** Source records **
* * *
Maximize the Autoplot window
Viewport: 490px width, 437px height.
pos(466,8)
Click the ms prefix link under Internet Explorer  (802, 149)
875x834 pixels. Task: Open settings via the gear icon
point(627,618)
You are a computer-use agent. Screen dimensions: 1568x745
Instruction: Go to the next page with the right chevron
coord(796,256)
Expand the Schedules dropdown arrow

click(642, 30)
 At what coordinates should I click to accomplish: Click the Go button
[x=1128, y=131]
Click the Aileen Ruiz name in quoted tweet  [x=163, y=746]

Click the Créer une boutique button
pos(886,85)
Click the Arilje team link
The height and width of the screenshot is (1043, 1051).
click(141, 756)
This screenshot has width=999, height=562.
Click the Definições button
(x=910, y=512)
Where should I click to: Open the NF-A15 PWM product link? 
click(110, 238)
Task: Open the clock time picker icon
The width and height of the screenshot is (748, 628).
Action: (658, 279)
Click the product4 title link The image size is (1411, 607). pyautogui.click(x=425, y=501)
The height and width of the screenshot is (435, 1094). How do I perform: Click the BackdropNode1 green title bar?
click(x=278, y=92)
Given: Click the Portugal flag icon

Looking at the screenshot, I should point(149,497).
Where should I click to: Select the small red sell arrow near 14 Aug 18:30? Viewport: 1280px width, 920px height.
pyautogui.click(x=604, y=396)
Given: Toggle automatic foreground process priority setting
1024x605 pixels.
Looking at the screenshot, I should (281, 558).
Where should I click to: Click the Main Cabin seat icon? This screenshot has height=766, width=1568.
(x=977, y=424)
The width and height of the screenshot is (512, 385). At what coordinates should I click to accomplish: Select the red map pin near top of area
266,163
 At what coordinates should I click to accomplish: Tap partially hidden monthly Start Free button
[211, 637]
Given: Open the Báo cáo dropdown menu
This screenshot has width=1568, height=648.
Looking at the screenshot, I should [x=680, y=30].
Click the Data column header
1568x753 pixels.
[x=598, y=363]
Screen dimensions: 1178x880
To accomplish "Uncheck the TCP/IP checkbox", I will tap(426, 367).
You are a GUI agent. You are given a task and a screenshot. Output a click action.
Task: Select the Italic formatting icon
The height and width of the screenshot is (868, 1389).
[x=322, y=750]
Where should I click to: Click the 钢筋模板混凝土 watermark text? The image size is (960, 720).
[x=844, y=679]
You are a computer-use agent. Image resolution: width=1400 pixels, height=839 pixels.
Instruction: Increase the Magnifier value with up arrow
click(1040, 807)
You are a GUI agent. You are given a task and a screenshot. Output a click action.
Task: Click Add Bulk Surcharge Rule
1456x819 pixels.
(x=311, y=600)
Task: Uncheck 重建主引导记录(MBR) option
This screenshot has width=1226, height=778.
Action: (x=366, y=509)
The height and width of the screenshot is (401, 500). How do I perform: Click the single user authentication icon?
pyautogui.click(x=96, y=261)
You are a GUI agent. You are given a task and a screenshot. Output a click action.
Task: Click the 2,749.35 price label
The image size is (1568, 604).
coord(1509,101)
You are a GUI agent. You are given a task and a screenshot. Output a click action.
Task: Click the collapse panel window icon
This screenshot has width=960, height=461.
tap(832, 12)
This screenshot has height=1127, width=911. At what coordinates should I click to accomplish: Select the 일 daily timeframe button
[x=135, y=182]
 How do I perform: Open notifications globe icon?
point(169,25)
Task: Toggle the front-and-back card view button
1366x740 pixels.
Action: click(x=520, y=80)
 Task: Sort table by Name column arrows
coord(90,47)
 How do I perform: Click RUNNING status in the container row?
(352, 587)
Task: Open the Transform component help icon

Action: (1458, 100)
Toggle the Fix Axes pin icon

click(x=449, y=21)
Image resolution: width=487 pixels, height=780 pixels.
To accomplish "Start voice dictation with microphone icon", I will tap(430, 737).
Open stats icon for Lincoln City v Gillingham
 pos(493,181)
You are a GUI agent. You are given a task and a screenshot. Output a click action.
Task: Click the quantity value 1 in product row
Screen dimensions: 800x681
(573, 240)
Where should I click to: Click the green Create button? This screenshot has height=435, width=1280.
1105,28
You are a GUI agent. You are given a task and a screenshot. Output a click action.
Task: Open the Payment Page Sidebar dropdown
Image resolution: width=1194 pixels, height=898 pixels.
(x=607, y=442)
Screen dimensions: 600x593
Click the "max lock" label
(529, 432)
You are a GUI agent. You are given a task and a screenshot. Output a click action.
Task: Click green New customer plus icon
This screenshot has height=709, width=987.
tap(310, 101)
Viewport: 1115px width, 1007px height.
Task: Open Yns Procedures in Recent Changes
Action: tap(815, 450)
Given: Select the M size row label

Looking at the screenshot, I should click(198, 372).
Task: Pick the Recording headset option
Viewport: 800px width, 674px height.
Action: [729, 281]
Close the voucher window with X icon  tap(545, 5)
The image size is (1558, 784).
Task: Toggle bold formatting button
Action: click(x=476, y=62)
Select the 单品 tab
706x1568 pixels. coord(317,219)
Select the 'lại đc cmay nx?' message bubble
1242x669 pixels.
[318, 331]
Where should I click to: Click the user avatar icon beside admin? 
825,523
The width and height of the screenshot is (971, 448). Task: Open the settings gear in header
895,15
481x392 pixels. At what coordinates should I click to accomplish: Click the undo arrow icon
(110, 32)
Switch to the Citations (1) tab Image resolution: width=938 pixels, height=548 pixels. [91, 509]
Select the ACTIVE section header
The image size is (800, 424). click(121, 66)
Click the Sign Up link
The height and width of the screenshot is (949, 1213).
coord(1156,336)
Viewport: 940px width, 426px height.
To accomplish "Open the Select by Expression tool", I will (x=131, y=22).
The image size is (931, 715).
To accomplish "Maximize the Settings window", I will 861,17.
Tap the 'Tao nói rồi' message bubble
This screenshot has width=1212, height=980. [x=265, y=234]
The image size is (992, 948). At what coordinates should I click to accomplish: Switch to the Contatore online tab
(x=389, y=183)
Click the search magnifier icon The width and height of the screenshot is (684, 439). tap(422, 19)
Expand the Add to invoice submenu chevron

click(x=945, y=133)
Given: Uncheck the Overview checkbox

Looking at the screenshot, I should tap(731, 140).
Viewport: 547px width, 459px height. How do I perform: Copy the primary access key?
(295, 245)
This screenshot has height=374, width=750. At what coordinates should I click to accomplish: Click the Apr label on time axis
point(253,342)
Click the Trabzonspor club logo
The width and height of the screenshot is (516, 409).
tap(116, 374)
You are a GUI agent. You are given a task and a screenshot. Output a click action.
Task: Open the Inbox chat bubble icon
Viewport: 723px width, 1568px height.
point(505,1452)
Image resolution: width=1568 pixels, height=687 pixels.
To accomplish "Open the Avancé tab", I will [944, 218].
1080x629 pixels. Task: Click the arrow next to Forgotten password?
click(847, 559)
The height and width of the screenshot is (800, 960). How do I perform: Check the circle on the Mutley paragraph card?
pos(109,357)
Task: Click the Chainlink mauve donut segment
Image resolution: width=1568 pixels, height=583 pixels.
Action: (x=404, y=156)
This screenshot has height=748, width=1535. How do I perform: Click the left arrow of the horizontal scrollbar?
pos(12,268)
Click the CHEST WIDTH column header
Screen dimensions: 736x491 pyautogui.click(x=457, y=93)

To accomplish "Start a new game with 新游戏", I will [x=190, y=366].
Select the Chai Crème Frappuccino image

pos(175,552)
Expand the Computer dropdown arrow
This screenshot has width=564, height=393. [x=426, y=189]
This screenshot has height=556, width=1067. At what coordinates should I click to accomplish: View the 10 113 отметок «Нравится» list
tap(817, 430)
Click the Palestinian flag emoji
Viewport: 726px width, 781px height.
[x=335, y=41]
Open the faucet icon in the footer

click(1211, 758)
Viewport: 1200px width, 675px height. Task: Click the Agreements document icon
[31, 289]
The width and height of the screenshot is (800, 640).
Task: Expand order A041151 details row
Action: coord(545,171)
* * *
** PROBLEM REQUIREMENTS **
Your job here is to copy the entries above exactly.

** EXPECTED ANSWER **
Maximize the Autoplot window
Viewport: 490px width, 437px height.
pos(466,8)
Click the ms prefix link under Internet Explorer  (802, 149)
875x834 pixels. Task: Open settings via the gear icon
point(627,618)
You are a computer-use agent. Screen dimensions: 1568x745
Instruction: Go to the next page with the right chevron
coord(796,256)
Expand the Schedules dropdown arrow

click(642, 30)
 At what coordinates should I click to accomplish: Click the Go button
[x=1128, y=131]
Click the Aileen Ruiz name in quoted tweet  [x=163, y=746]

Click the Créer une boutique button
pos(886,85)
Click the Arilje team link
The height and width of the screenshot is (1043, 1051).
click(141, 756)
This screenshot has width=999, height=562.
Click the Definições button
(x=910, y=512)
Where should I click to: Open the NF-A15 PWM product link? 
click(110, 238)
Task: Open the clock time picker icon
The width and height of the screenshot is (748, 628).
Action: (658, 279)
Click the product4 title link The image size is (1411, 607). pyautogui.click(x=425, y=501)
The height and width of the screenshot is (435, 1094). How do I perform: Click the BackdropNode1 green title bar?
click(x=278, y=92)
Given: Click the Portugal flag icon

Looking at the screenshot, I should point(149,497).
Where should I click to: Select the small red sell arrow near 14 Aug 18:30? Viewport: 1280px width, 920px height.
pyautogui.click(x=604, y=396)
Given: Toggle automatic foreground process priority setting
1024x605 pixels.
Looking at the screenshot, I should (281, 558).
Where should I click to: Click the Main Cabin seat icon? This screenshot has height=766, width=1568.
(x=977, y=424)
The width and height of the screenshot is (512, 385). At what coordinates should I click to accomplish: Select the red map pin near top of area
266,163
 At what coordinates should I click to accomplish: Tap partially hidden monthly Start Free button
[211, 637]
Given: Open the Báo cáo dropdown menu
This screenshot has width=1568, height=648.
Looking at the screenshot, I should [x=680, y=30].
Click the Data column header
1568x753 pixels.
[x=598, y=363]
Screen dimensions: 1178x880
To accomplish "Uncheck the TCP/IP checkbox", I will tap(426, 367).
You are a GUI agent. You are given a task and a screenshot. Output a click action.
Task: Select the Italic formatting icon
The height and width of the screenshot is (868, 1389).
[x=322, y=750]
Where should I click to: Click the 钢筋模板混凝土 watermark text? The image size is (960, 720).
[x=844, y=679]
You are a computer-use agent. Image resolution: width=1400 pixels, height=839 pixels.
Instruction: Increase the Magnifier value with up arrow
click(1040, 807)
You are a GUI agent. You are given a task and a screenshot. Output a click action.
Task: Click Add Bulk Surcharge Rule
1456x819 pixels.
(x=311, y=600)
Task: Uncheck 重建主引导记录(MBR) option
This screenshot has width=1226, height=778.
Action: (x=366, y=509)
The height and width of the screenshot is (401, 500). How do I perform: Click the single user authentication icon?
pyautogui.click(x=96, y=261)
You are a GUI agent. You are given a task and a screenshot. Output a click action.
Task: Click the 2,749.35 price label
The image size is (1568, 604).
coord(1509,101)
You are a GUI agent. You are given a task and a screenshot. Output a click action.
Task: Click the collapse panel window icon
This screenshot has width=960, height=461.
tap(832, 12)
This screenshot has height=1127, width=911. At what coordinates should I click to accomplish: Select the 일 daily timeframe button
[x=135, y=182]
 How do I perform: Open notifications globe icon?
point(169,25)
Task: Toggle the front-and-back card view button
1366x740 pixels.
Action: click(x=520, y=80)
 Task: Sort table by Name column arrows
coord(90,47)
 How do I perform: Click RUNNING status in the container row?
(352, 587)
Task: Open the Transform component help icon

Action: (1458, 100)
Toggle the Fix Axes pin icon

click(x=449, y=21)
Image resolution: width=487 pixels, height=780 pixels.
To accomplish "Start voice dictation with microphone icon", I will tap(430, 737).
Open stats icon for Lincoln City v Gillingham
 pos(493,181)
You are a GUI agent. You are given a task and a screenshot. Output a click action.
Task: Click the quantity value 1 in product row
Screen dimensions: 800x681
(573, 240)
Where should I click to: Click the green Create button? This screenshot has height=435, width=1280.
1105,28
You are a GUI agent. You are given a task and a screenshot. Output a click action.
Task: Open the Payment Page Sidebar dropdown
Image resolution: width=1194 pixels, height=898 pixels.
(x=607, y=442)
Screen dimensions: 600x593
Click the "max lock" label
(529, 432)
You are a GUI agent. You are given a task and a screenshot. Output a click action.
Task: Click green New customer plus icon
This screenshot has height=709, width=987.
tap(310, 101)
Viewport: 1115px width, 1007px height.
Task: Open Yns Procedures in Recent Changes
Action: tap(815, 450)
Given: Select the M size row label

Looking at the screenshot, I should click(198, 372).
Task: Pick the Recording headset option
Viewport: 800px width, 674px height.
Action: [729, 281]
Close the voucher window with X icon  tap(545, 5)
The image size is (1558, 784).
Task: Toggle bold formatting button
Action: click(x=476, y=62)
Select the 单品 tab
706x1568 pixels. coord(317,219)
Select the 'lại đc cmay nx?' message bubble
1242x669 pixels.
[318, 331]
Where should I click to: Click the user avatar icon beside admin? 
825,523
The width and height of the screenshot is (971, 448). Task: Open the settings gear in header
895,15
481x392 pixels. At what coordinates should I click to accomplish: Click the undo arrow icon
(110, 32)
Switch to the Citations (1) tab Image resolution: width=938 pixels, height=548 pixels. [91, 509]
Select the ACTIVE section header
The image size is (800, 424). click(121, 66)
Click the Sign Up link
The height and width of the screenshot is (949, 1213).
coord(1156,336)
Viewport: 940px width, 426px height.
To accomplish "Open the Select by Expression tool", I will (x=131, y=22).
The image size is (931, 715).
To accomplish "Maximize the Settings window", I will 861,17.
Tap the 'Tao nói rồi' message bubble
This screenshot has width=1212, height=980. [x=265, y=234]
The image size is (992, 948). At what coordinates should I click to accomplish: Switch to the Contatore online tab
(x=389, y=183)
Click the search magnifier icon The width and height of the screenshot is (684, 439). tap(422, 19)
Expand the Add to invoice submenu chevron

click(x=945, y=133)
Given: Uncheck the Overview checkbox

Looking at the screenshot, I should tap(731, 140).
Viewport: 547px width, 459px height. How do I perform: Copy the primary access key?
(295, 245)
This screenshot has height=374, width=750. At what coordinates should I click to accomplish: Click the Apr label on time axis
point(253,342)
Click the Trabzonspor club logo
The width and height of the screenshot is (516, 409).
tap(116, 374)
You are a GUI agent. You are given a task and a screenshot. Output a click action.
Task: Open the Inbox chat bubble icon
Viewport: 723px width, 1568px height.
point(505,1452)
Image resolution: width=1568 pixels, height=687 pixels.
To accomplish "Open the Avancé tab", I will [944, 218].
1080x629 pixels. Task: Click the arrow next to Forgotten password?
click(847, 559)
The height and width of the screenshot is (800, 960). How do I perform: Check the circle on the Mutley paragraph card?
pos(109,357)
Task: Click the Chainlink mauve donut segment
Image resolution: width=1568 pixels, height=583 pixels.
Action: (x=404, y=156)
This screenshot has height=748, width=1535. How do I perform: Click the left arrow of the horizontal scrollbar?
pos(12,268)
Click the CHEST WIDTH column header
Screen dimensions: 736x491 pyautogui.click(x=457, y=93)

To accomplish "Start a new game with 新游戏", I will [x=190, y=366].
Select the Chai Crème Frappuccino image

pos(175,552)
Expand the Computer dropdown arrow
This screenshot has width=564, height=393. [x=426, y=189]
This screenshot has height=556, width=1067. At what coordinates should I click to accomplish: View the 10 113 отметок «Нравится» list
tap(817, 430)
Click the Palestinian flag emoji
Viewport: 726px width, 781px height.
[x=335, y=41]
Open the faucet icon in the footer

click(1211, 758)
Viewport: 1200px width, 675px height. Task: Click the Agreements document icon
[31, 289]
The width and height of the screenshot is (800, 640).
Task: Expand order A041151 details row
Action: coord(545,171)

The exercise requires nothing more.